__PREGUNTAS POR RESPONDER__:
A: En el artículo sobre el empleo informal en Lima, ¿a cuántas personas se encuestó y entrevistó para el estudio de Wiego?
B: Prosigue el artículo sobre el empleo informal en Lima a partir de su última oración.

"Qué poco humanos fuimos condenándolos al hambre cuando su actividad ni siquiera está entre las más contagiosas". (Foto: Anthony Niño de Guzmán/ GEC)
"Qué poco humanos fuimos condenándolos al hambre cuando su actividad ni siquiera está entre las más contagiosas". (Foto: Anthony Niño de Guzmán/ GEC)
Fernando Vivas

Hace una semana me cayó un baldazo de agua fría. No fue al enterarme de que los muertos diarios del superaron a la primera ola (luego de ese pico, el lunes se reportó un tercer día consecutivo de descenso, así que crucemos los dedos), ni al ver las colas de balones verdes de oxígeno cuando prendo la TV al amanecer. Esas imágenes serán una herida abierta aún cuando pase la pandemia.

El baldazo vino de la exposición de una investigación de la ONG internacional Wiego (Mujeres en Empleo Informal Globalizando y Organizando, por sus silgas en inglés) sobre la situación de cuatro sectores informales en Lima (ambulantes, trabajadoras del hogar, canillitas y recicladores). El estudio, basado en encuestas y entrevistas a 216 personas; se hizo entre junio y julio del año pasado, cuando la primera ola había concluido. La idea central era comparar la situación de febrero del 2020, un mes antes de que la pandemia arrecie con sus meses de pico, y el descenso de la curva a mediados de año.

El resultado es espantoso. Ahora comprenderán por qué es un baldazo helado: Lima es una de 12 ciudades con alta tasa de informalidad comprendidas en el estudio (las demás son Accra, Ahmedabad, Bangkok, Dakar, Dar Es Salaam, Delhi, Durban, México, Pleven, Nueva York y Tirupur). La investigadora Carmen Roca, antes de resumirme la situación limeña, me hace una advertencia: la contracción que sufrieron los encuestados hacia la mitad de año fue la peor de las 12 ciudades.

__INFORMACIÓN PROPORCIONADA__:
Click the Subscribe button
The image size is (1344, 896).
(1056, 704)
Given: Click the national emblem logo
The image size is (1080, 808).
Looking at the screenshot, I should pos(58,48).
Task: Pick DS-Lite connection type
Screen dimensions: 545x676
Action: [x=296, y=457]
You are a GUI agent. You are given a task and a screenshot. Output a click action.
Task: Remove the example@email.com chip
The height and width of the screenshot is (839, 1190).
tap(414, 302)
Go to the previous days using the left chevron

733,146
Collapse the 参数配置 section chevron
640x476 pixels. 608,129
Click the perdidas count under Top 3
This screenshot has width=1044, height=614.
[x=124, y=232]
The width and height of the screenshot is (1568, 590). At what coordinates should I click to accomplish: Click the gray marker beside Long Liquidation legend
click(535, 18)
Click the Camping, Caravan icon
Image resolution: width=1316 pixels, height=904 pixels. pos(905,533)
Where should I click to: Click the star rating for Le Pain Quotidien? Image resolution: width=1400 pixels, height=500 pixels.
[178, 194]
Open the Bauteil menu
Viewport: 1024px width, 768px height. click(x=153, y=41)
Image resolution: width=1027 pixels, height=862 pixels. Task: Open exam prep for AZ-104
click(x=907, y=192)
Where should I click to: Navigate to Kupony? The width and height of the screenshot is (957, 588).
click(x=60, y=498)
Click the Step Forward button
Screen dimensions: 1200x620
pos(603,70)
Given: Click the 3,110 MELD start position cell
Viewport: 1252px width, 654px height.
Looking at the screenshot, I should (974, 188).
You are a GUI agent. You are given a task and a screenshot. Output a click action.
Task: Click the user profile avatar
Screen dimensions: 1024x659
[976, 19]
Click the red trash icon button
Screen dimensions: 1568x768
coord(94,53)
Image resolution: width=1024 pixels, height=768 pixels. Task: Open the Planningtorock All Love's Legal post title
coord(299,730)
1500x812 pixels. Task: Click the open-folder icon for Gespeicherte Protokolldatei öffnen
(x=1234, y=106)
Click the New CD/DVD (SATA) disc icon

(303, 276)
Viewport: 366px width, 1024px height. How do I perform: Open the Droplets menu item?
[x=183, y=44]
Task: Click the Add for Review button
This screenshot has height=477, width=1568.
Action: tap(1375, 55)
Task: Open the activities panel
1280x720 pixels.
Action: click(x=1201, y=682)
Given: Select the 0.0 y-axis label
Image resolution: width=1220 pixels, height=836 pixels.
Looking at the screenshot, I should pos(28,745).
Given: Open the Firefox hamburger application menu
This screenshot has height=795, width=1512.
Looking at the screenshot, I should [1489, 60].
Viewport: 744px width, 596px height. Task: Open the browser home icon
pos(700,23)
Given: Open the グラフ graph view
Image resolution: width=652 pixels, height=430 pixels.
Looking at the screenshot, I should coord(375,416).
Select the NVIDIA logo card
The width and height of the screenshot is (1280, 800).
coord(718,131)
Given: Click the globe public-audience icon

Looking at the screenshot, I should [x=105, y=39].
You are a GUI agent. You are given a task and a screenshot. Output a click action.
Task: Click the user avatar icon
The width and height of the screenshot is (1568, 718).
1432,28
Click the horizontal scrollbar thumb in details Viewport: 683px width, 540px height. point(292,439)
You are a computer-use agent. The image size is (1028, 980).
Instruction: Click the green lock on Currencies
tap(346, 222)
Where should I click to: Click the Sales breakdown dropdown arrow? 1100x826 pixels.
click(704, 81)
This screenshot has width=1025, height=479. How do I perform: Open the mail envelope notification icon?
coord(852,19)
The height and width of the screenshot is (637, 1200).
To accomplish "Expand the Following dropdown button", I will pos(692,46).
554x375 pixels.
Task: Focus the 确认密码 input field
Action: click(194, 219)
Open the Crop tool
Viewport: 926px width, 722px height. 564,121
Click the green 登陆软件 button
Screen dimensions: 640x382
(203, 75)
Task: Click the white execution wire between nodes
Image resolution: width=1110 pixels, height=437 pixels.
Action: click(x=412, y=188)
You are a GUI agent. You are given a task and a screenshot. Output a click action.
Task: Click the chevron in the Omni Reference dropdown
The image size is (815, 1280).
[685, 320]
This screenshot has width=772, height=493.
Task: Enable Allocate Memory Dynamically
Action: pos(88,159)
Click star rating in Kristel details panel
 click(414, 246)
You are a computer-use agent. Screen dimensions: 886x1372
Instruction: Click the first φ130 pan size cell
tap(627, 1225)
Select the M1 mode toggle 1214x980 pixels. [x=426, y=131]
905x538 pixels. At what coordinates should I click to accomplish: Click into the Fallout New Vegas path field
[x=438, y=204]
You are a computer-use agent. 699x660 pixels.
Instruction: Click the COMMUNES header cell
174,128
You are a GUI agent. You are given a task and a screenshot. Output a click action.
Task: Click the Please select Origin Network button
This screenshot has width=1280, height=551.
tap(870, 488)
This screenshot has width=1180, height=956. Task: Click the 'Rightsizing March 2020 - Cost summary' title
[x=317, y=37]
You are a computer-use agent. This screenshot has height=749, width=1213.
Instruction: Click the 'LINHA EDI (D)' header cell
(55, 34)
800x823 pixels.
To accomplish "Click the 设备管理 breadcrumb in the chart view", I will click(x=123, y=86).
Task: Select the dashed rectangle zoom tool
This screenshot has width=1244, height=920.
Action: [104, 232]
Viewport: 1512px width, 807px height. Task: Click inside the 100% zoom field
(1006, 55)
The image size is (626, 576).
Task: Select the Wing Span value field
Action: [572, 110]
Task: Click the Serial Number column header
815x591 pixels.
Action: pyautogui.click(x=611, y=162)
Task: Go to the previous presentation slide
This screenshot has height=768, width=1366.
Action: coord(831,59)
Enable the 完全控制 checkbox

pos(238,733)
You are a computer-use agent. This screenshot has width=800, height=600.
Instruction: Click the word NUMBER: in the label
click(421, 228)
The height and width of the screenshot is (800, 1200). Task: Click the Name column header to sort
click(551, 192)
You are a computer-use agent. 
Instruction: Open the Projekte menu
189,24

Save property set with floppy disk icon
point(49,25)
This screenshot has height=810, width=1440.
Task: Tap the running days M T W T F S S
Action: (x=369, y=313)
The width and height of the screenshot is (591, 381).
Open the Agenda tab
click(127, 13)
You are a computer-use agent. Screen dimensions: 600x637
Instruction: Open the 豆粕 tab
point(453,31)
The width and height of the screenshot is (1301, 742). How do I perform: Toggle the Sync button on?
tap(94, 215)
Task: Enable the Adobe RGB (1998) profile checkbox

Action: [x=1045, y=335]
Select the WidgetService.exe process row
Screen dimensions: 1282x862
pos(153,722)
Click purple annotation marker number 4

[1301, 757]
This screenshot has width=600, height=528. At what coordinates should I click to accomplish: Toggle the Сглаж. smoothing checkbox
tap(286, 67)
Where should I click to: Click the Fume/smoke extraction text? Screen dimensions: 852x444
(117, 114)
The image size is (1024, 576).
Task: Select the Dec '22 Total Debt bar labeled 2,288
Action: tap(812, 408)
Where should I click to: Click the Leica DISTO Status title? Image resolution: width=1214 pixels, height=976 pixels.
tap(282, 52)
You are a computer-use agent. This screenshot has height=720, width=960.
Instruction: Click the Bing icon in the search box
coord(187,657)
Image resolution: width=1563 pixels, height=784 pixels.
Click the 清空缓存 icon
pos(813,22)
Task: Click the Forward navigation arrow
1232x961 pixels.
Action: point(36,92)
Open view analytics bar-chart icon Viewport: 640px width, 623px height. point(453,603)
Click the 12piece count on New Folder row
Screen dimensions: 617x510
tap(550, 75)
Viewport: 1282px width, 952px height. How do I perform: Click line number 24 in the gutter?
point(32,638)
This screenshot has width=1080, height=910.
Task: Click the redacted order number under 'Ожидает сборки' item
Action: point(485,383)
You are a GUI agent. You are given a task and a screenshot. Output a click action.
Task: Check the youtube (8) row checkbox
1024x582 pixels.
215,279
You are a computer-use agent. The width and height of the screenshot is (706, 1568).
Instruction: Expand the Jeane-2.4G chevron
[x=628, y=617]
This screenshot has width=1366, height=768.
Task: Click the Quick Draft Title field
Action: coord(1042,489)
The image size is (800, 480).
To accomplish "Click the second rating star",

__RESULTADOS ESPERADOS__:
A: A 216 personas.

B:
Por supuesto, esa contracción se debe a que nuestra cuarentena fue la más estricta de todas; pero es terrible saber que el 63% dice haber experimentado hambre en su hogar. Esa cifra es la mayor de las 12 poblaciones (le siguen, bastante lejos, Delhi y Dakar, con 35%). Conclusión preliminar de espanto: la nos ha hecho hablar de un efecto visceral de la pobreza extrema. Antes de ella, hablábamos de anemia y desnutrición, ahora hablamos de hambre. ¡Que esto sea un escándalo!

¿Acaso los bonos no se diseñaron para evitar el hambre? Sí, pero solo el 50% dice haber recibido algún bono. Sigamos con la autodescripción desoladora: el 73% agotó sus ahorros; el 56% pidió ayuda a familiares, amigos y vecinos; el 38% pidió prestado. Este es el consolidado de la contracción por sector: Los ambulantes ganaban en promedio S/46, y luego de la pandemia, S/7. Las trabajadoras del hogar cayeron de S/52 a S/12; los canillitas de S/36 a S/16 y los recicladores de S/42 a S/4.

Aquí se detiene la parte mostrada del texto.